On the point that Xander has been more aggressive in general, from Baseball Prospectus:
|Swing Rate||Zone Swing Rate||Outside Zone Swing Rate|
The change has paid dividends, with Bogaerts jumping from a .247 TAv to a .266 TAv this season; swinging more hasn’t seemed to make it harder for him to hit the ball, as his contact rate on balls in the zone has increased slightly by about 1.5 percentage points (86.7% to 88.3%) and his contact rate on balls outside the zone has jumped (from 59.3% to 69.0%).

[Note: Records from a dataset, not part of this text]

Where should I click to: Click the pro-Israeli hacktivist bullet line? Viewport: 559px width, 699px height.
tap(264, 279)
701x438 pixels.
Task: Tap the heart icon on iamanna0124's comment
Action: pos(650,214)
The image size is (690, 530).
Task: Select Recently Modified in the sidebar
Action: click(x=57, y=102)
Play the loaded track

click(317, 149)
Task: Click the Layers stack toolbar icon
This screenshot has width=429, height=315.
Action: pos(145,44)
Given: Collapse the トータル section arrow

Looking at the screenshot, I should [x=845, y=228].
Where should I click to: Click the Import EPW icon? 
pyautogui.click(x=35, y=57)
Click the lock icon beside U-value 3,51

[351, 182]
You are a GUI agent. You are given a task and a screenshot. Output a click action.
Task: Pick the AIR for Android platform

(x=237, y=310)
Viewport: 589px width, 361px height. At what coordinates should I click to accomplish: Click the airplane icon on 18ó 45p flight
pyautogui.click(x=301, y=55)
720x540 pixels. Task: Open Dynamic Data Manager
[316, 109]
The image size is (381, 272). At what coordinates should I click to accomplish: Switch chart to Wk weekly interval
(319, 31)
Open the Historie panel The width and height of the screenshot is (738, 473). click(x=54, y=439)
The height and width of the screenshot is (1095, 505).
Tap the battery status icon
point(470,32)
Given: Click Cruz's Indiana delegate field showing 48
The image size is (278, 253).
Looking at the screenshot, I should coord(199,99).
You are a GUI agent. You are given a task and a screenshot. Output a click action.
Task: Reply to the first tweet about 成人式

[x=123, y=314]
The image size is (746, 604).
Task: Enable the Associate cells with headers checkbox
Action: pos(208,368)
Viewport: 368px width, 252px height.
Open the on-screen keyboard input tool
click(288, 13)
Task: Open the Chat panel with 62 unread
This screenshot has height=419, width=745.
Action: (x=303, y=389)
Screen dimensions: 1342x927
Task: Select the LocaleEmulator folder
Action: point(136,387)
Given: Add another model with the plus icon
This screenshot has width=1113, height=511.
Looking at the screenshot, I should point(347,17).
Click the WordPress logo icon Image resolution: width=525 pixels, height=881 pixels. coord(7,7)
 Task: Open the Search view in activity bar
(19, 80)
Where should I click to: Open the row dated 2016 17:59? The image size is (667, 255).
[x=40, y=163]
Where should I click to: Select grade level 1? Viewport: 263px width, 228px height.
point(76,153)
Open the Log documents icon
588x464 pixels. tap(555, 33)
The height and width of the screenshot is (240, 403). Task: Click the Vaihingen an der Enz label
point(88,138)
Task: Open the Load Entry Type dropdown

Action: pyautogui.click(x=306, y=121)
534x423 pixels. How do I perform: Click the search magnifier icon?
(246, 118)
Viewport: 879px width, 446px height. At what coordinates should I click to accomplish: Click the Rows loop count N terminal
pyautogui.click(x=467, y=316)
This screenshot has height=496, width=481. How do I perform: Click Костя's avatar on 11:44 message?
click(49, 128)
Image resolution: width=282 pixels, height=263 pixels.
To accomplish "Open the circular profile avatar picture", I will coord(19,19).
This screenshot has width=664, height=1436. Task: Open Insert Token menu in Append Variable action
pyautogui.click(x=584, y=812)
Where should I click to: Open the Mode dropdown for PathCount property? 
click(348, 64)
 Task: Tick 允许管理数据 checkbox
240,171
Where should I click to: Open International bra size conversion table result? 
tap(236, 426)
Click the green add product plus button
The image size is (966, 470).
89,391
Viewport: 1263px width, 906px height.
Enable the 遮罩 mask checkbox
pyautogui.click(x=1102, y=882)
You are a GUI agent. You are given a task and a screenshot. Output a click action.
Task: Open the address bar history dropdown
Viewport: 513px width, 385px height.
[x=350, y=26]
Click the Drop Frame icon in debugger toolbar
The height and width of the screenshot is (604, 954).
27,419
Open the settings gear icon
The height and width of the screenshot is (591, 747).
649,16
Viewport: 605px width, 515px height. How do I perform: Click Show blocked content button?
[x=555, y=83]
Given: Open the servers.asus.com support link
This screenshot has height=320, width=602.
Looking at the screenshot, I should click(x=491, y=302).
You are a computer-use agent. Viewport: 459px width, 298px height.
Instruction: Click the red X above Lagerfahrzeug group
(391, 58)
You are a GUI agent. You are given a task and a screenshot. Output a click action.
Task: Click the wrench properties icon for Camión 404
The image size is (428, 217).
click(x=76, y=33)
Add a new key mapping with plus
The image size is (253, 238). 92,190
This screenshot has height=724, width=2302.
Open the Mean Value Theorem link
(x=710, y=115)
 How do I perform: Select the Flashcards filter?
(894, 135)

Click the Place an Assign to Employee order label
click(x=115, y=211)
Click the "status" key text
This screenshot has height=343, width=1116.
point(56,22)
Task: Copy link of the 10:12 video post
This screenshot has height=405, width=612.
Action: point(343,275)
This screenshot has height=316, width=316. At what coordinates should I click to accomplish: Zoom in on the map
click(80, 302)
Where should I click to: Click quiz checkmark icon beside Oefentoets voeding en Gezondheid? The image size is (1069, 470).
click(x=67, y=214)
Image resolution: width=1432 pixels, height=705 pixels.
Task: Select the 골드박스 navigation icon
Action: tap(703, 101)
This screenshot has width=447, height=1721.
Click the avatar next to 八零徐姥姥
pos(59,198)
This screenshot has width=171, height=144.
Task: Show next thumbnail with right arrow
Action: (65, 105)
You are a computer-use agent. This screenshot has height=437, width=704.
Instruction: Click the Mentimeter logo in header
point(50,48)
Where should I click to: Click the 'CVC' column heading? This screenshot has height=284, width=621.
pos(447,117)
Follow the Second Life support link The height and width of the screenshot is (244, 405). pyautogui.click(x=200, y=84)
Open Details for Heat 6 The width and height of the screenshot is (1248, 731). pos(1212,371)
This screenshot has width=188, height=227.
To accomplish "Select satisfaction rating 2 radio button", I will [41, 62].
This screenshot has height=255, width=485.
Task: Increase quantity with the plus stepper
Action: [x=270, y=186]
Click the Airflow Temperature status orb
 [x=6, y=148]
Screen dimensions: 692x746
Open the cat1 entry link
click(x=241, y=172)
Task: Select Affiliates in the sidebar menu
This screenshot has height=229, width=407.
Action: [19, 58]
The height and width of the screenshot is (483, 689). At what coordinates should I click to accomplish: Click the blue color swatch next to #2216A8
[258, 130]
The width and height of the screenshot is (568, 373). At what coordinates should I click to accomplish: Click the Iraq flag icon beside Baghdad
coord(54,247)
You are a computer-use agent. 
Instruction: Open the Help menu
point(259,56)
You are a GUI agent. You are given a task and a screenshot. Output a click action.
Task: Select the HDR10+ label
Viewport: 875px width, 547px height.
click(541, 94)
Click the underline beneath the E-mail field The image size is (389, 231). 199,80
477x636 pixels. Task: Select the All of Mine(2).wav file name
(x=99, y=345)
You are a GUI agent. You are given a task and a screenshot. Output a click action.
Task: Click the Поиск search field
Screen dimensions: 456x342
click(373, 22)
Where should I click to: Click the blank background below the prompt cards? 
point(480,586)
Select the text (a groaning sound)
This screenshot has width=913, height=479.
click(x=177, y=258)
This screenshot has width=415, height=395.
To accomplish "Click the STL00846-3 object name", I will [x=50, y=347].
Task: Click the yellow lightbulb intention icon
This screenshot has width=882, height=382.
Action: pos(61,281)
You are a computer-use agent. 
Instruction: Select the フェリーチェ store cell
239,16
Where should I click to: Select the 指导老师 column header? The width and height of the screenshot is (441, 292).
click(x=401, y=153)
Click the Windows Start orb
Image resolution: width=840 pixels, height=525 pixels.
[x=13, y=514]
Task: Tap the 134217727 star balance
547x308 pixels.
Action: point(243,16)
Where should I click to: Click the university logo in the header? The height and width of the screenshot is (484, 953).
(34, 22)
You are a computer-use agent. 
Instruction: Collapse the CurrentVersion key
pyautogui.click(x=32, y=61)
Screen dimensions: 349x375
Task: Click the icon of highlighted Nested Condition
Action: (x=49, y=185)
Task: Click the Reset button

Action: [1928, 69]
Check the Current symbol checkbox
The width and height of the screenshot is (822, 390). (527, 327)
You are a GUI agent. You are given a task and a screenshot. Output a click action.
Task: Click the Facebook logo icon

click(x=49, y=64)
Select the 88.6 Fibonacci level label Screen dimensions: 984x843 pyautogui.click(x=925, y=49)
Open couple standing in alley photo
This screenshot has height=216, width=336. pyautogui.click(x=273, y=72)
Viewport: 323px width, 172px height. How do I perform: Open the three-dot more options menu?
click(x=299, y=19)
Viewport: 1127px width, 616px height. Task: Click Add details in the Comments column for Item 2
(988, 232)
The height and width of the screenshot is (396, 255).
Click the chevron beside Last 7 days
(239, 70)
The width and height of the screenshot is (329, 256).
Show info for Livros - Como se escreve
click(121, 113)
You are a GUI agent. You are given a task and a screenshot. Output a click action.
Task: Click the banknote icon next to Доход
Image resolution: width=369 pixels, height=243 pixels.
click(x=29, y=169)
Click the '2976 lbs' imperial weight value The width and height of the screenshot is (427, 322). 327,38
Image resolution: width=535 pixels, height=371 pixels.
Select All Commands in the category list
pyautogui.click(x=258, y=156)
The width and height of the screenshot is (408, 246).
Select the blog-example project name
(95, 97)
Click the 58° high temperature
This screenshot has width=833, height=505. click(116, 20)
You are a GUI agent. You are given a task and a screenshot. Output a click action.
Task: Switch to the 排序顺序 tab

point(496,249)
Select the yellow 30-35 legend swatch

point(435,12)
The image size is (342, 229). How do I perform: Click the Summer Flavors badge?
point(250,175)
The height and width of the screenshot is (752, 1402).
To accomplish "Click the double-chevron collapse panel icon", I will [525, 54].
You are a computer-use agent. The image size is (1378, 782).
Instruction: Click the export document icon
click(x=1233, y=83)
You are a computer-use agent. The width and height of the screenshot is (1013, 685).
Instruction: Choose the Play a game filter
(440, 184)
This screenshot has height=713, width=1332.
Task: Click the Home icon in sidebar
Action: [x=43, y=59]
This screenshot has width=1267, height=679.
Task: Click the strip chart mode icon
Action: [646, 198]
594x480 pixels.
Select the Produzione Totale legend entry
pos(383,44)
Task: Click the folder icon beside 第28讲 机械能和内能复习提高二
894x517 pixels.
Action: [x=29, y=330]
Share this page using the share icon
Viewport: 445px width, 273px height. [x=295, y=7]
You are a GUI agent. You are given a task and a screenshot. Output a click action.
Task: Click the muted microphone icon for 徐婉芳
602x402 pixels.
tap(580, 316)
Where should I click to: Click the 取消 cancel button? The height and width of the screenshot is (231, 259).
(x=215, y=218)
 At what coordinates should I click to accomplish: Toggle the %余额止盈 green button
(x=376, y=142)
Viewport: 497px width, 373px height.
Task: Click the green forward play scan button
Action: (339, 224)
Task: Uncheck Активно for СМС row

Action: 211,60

But that aggressive approach has been much more about the situation than it has in the past. With no runners, Bogaerts has swung at 48.8% of pitches — but with RISP, he’s swung at 55.7%. Compare that with last year’s rates: 44.7% with no runners on, and 45.5% with RISP. Xander is no longer tentative with runners in position to score — he’s ever more aggressive when a single could put a run on the board.
There are probably two ways to be an “RBI Man” — expand the zone and swing at a wider array of pitches to get the job done, or, like Joey Votto, simply swing at many more of the pitches in the zone. Here’s what Xander has done with pitches in the zone this year with no runners and RISP:
Bogaerts has definitely been less tentative with RISP in terms of swinging in the zone. His called strike rate drops by about 5% and a 6% combined increase in whiff and foul rates suggests that not all of the extra pitches he’s swinging at are things he can do something with.
He may be doing a little of both, though. What he’s done differently with pitches outside the zone is a little more dramatic:
This is the increase in swing rate that we’ve already noted. Xander is content to watch pitches for a ball nearly 55% of the time with no runners as he tries to coax a walk, but put a runner on first and/or second, and that drops more than 10 percentage points. Just as on pitches in the zone, there’s still an increase in whiff and foul rates.
So far this year, it’s all added up to pushing more runners across: a .297/.330/.396 line with the bases empty and a .391/.391/.529 slash with RISP. It seems to be at least partly a reflection of approach, and it seems to be related to the situation; skipping straight to “low” or “high” leverage situations as reported at FanGraphs, and there’s evidence that what we think we’ve been seeing is real. Xander’s .289/.319/.378 line in low leverage situations is very similar to bases empty, but the difference between it and his high leverage .438/.441/.656 is even more dramatic than just looking at runners. We can say it: he’s been clutch.
We should also say, however, that he’s been lucky, just as he’s been lucky in general: Xander’s BABIP with RISP is .453, much higher than his .342 BABIP with the bases empty (which is still high). He’s not earning that with harder hit balls, most likely — just 48.1% of his batted balls have been hit at least 90 mph with RISP, actually a fair bit lower than the percentage with the bases empty (55.3%). When a single would probably score a run, Xander has had probably unsustainable success this year — and yet, with his change in approach, there’s at least some reason to believe he’s helping to make his own luck.